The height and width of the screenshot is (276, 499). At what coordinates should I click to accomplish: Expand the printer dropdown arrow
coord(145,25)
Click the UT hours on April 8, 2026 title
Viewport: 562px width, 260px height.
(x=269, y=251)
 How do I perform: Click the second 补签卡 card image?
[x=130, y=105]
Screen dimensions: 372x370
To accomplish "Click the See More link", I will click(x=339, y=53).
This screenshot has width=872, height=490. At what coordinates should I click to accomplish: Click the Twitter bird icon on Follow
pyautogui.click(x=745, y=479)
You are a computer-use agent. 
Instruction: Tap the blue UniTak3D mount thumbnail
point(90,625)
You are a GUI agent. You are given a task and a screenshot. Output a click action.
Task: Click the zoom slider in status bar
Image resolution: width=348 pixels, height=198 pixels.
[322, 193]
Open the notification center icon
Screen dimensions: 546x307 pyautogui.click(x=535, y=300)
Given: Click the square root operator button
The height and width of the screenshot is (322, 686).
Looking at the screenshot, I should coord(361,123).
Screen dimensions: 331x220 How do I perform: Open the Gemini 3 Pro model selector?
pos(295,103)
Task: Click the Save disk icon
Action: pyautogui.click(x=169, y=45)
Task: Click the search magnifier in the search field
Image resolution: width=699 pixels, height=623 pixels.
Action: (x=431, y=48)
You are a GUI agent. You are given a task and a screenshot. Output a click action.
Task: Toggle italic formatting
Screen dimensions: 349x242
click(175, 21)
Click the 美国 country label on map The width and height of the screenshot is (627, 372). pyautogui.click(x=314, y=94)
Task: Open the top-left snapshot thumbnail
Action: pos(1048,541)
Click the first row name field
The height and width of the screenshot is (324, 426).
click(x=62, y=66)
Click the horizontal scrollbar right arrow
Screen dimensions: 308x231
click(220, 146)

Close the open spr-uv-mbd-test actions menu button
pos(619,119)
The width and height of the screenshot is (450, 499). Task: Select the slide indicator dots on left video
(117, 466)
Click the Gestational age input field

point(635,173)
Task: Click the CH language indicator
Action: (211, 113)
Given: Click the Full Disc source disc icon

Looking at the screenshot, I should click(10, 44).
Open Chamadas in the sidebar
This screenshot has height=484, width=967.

——————————

Stated exercise
Reproduce all of the data above line for line, with nothing altered, added, or left out.

Complete response
The height and width of the screenshot is (276, 499). At what coordinates should I click to accomplish: Expand the printer dropdown arrow
coord(145,25)
Click the UT hours on April 8, 2026 title
Viewport: 562px width, 260px height.
(x=269, y=251)
 How do I perform: Click the second 补签卡 card image?
[x=130, y=105]
Screen dimensions: 372x370
To accomplish "Click the See More link", I will click(x=339, y=53).
This screenshot has width=872, height=490. At what coordinates should I click to accomplish: Click the Twitter bird icon on Follow
pyautogui.click(x=745, y=479)
You are a computer-use agent. 
Instruction: Tap the blue UniTak3D mount thumbnail
point(90,625)
You are a GUI agent. You are given a task and a screenshot. Output a click action.
Task: Click the zoom slider in status bar
Image resolution: width=348 pixels, height=198 pixels.
[322, 193]
Open the notification center icon
Screen dimensions: 546x307 pyautogui.click(x=535, y=300)
Given: Click the square root operator button
The height and width of the screenshot is (322, 686).
Looking at the screenshot, I should coord(361,123).
Screen dimensions: 331x220 How do I perform: Open the Gemini 3 Pro model selector?
pos(295,103)
Task: Click the Save disk icon
Action: pyautogui.click(x=169, y=45)
Task: Click the search magnifier in the search field
Image resolution: width=699 pixels, height=623 pixels.
Action: (x=431, y=48)
You are a GUI agent. You are given a task and a screenshot. Output a click action.
Task: Toggle italic formatting
Screen dimensions: 349x242
click(175, 21)
Click the 美国 country label on map The width and height of the screenshot is (627, 372). pyautogui.click(x=314, y=94)
Task: Open the top-left snapshot thumbnail
Action: pos(1048,541)
Click the first row name field
The height and width of the screenshot is (324, 426).
click(x=62, y=66)
Click the horizontal scrollbar right arrow
Screen dimensions: 308x231
click(220, 146)

Close the open spr-uv-mbd-test actions menu button
pos(619,119)
The width and height of the screenshot is (450, 499). Task: Select the slide indicator dots on left video
(117, 466)
Click the Gestational age input field

point(635,173)
Task: Click the CH language indicator
Action: (211, 113)
Given: Click the Full Disc source disc icon

Looking at the screenshot, I should click(10, 44).
Open Chamadas in the sidebar
This screenshot has height=484, width=967.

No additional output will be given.